Would you output all the entries below without altering a word?

■ ■ ■ ■ ■ ■ ■

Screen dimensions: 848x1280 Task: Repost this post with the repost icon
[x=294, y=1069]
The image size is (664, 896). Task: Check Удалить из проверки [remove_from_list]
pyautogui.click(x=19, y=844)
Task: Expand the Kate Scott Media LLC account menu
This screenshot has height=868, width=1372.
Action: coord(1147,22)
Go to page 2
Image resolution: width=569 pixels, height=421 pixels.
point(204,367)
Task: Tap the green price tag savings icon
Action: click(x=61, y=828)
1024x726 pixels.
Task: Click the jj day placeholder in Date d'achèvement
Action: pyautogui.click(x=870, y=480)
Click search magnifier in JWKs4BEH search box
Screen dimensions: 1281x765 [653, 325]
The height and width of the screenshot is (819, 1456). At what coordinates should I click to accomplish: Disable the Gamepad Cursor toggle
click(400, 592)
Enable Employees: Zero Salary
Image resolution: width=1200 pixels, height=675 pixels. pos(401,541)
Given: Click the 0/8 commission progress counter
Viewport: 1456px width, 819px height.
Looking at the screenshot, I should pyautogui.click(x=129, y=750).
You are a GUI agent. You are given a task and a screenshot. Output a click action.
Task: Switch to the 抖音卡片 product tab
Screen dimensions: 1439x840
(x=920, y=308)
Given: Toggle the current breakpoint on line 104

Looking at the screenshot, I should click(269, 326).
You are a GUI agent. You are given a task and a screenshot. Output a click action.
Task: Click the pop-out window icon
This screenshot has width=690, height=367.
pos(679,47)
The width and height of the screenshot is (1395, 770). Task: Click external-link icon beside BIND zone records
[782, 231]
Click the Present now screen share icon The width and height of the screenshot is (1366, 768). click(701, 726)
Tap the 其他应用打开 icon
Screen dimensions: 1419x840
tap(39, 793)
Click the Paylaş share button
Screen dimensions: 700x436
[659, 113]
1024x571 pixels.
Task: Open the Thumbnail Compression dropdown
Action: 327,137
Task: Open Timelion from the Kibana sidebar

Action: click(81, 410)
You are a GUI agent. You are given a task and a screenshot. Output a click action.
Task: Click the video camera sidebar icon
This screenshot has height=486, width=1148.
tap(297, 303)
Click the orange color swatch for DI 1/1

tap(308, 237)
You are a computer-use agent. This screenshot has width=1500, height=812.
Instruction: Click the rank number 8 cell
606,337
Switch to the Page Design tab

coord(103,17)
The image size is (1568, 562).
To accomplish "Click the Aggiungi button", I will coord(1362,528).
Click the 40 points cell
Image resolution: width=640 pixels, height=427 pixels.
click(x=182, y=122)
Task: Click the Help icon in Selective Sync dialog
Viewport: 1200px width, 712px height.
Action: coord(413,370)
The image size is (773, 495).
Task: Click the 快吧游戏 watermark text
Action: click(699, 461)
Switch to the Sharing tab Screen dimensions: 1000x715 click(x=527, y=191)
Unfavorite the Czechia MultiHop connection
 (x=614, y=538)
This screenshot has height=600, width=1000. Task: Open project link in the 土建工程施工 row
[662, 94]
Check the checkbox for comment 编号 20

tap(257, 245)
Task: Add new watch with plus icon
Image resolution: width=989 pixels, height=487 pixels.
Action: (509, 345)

■ ■ ■ ■ ■ ■ ■

Task result >>
Screen dimensions: 848x1280 Task: Repost this post with the repost icon
[x=294, y=1069]
The image size is (664, 896). Task: Check Удалить из проверки [remove_from_list]
pyautogui.click(x=19, y=844)
Task: Expand the Kate Scott Media LLC account menu
This screenshot has height=868, width=1372.
Action: coord(1147,22)
Go to page 2
Image resolution: width=569 pixels, height=421 pixels.
point(204,367)
Task: Tap the green price tag savings icon
Action: click(x=61, y=828)
1024x726 pixels.
Task: Click the jj day placeholder in Date d'achèvement
Action: pyautogui.click(x=870, y=480)
Click search magnifier in JWKs4BEH search box
Screen dimensions: 1281x765 [653, 325]
The height and width of the screenshot is (819, 1456). At what coordinates should I click to accomplish: Disable the Gamepad Cursor toggle
click(400, 592)
Enable Employees: Zero Salary
Image resolution: width=1200 pixels, height=675 pixels. pos(401,541)
Given: Click the 0/8 commission progress counter
Viewport: 1456px width, 819px height.
Looking at the screenshot, I should pyautogui.click(x=129, y=750).
You are a GUI agent. You are given a task and a screenshot. Output a click action.
Task: Switch to the 抖音卡片 product tab
Screen dimensions: 1439x840
(x=920, y=308)
Given: Toggle the current breakpoint on line 104

Looking at the screenshot, I should click(269, 326).
You are a GUI agent. You are given a task and a screenshot. Output a click action.
Task: Click the pop-out window icon
This screenshot has width=690, height=367.
pos(679,47)
The width and height of the screenshot is (1395, 770). Task: Click external-link icon beside BIND zone records
[782, 231]
Click the Present now screen share icon The width and height of the screenshot is (1366, 768). click(701, 726)
Tap the 其他应用打开 icon
Screen dimensions: 1419x840
tap(39, 793)
Click the Paylaş share button
Screen dimensions: 700x436
[659, 113]
1024x571 pixels.
Task: Open the Thumbnail Compression dropdown
Action: 327,137
Task: Open Timelion from the Kibana sidebar

Action: click(81, 410)
You are a GUI agent. You are given a task and a screenshot. Output a click action.
Task: Click the video camera sidebar icon
This screenshot has height=486, width=1148.
tap(297, 303)
Click the orange color swatch for DI 1/1

tap(308, 237)
You are a computer-use agent. This screenshot has width=1500, height=812.
Instruction: Click the rank number 8 cell
606,337
Switch to the Page Design tab

coord(103,17)
The image size is (1568, 562).
To accomplish "Click the Aggiungi button", I will coord(1362,528).
Click the 40 points cell
Image resolution: width=640 pixels, height=427 pixels.
click(x=182, y=122)
Task: Click the Help icon in Selective Sync dialog
Viewport: 1200px width, 712px height.
Action: coord(413,370)
The image size is (773, 495).
Task: Click the 快吧游戏 watermark text
Action: click(699, 461)
Switch to the Sharing tab Screen dimensions: 1000x715 click(x=527, y=191)
Unfavorite the Czechia MultiHop connection
 (x=614, y=538)
This screenshot has height=600, width=1000. Task: Open project link in the 土建工程施工 row
[662, 94]
Check the checkbox for comment 编号 20

tap(257, 245)
Task: Add new watch with plus icon
Image resolution: width=989 pixels, height=487 pixels.
Action: (509, 345)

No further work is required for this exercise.